Vaccine failures cast shadow over EU summit as COVID-19 surges
https://parstoday.ir/en/news/world-i137762-vaccine_failures_cast_shadow_over_eu_summit_as_covid_19_surges
European Union leaders met on Thursday to discuss a coordinated path out of the COVID-19 pandemic as infections surge again in many of their countries, seeking agreement on how to ramp up supplies of vaccines after a feeble start to inoculation.
(last modified 2021-04-13T02:52:40+00:00 )
Mar 26, 2021 00:12 UTC
  • Vaccine failures cast shadow over EU summit as COVID-19 surges

European Union leaders met on Thursday to discuss a coordinated path out of the COVID-19 pandemic as infections surge again in many of their countries, seeking agreement on how to ramp up supplies of vaccines after a feeble start to inoculation.

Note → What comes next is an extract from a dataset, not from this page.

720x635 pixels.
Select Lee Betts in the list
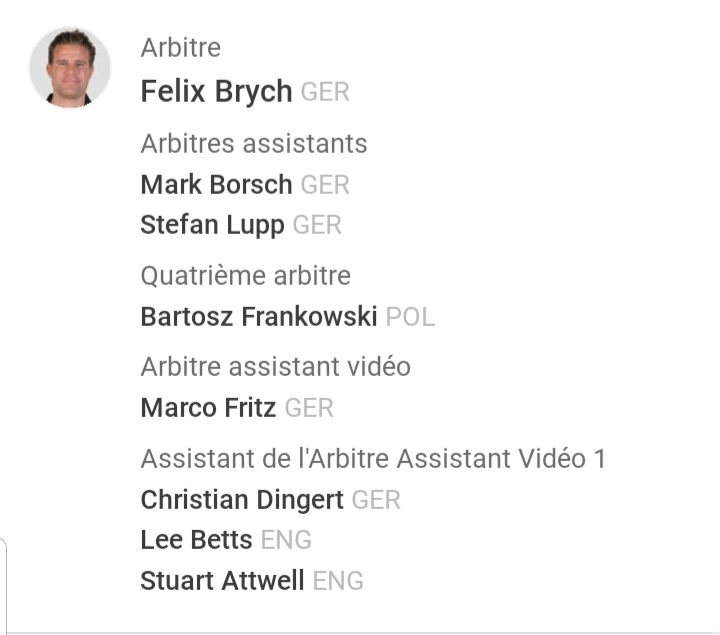196,540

According to the reports, ahead of the summit, French President Emmanuel Macron spelt out the frustration over vaccine rollouts that are far behind those of Britain and the United States, acknowledging that European leaders had been too timid.

As of March 23, Britain had administered nearly 46 vaccines for every 100 people, whereas the 27-nation bloc it left last year had administered 13.8 shots per 100 people, according to public data compiled by Our World In Data website.

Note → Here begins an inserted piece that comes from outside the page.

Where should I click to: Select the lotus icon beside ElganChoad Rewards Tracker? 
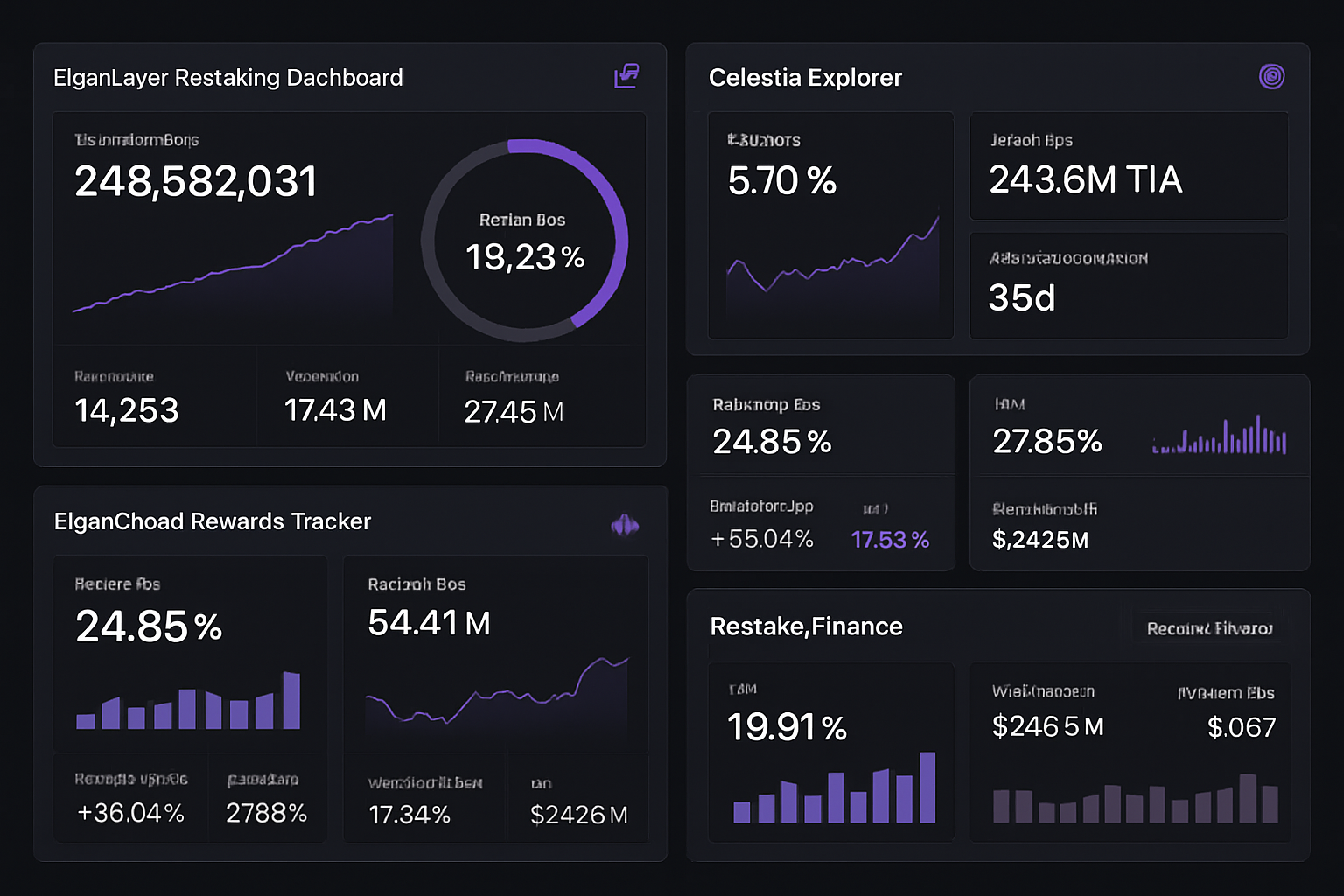[x=626, y=523]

Europe's painfully slow rollout has led to a quarrel with Britain, which has imported at least 11 million doses made in the EU. Britain says it did a better job negotiating with manufacturers and arranging supply chains. The EU says it should share more.

The EU's executive unveiled plans on Wednesday to tighten oversight of vaccine exports that would allow greater scope to block shipments to countries with higher inoculation rates.

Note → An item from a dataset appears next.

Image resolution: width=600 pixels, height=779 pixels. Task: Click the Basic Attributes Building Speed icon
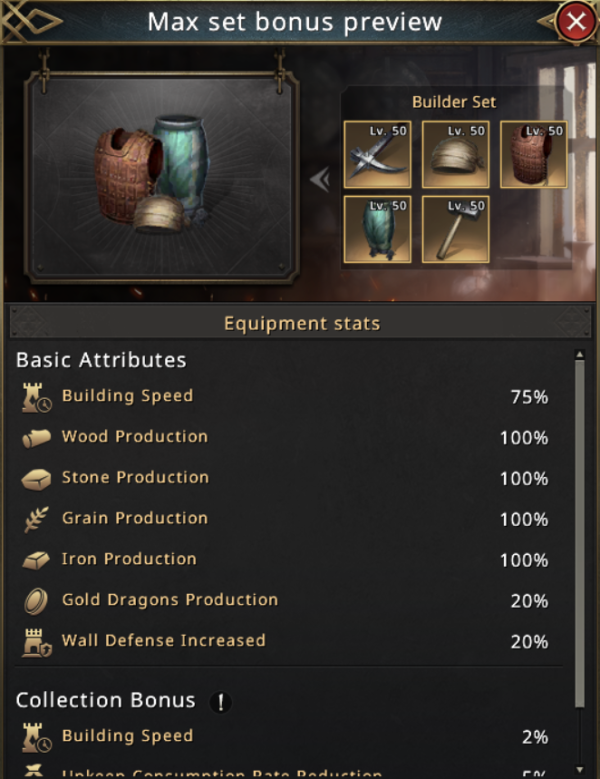pos(36,398)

"This is a very targeted measure in order to create a negotiation leverage to reach some kind of a settlement between the UK and the EU," the director of trade think tank ECIPE Hosuk Lee-Makiyama said.

But he warned that actually imposing controls could backfire on the bloc.

Despite the row, Brussels and London sought to cool their tensions, declaring in a joint statement that they were "working on specific steps we can take ... to create a win-win situation and expand vaccine supply for all our citizens".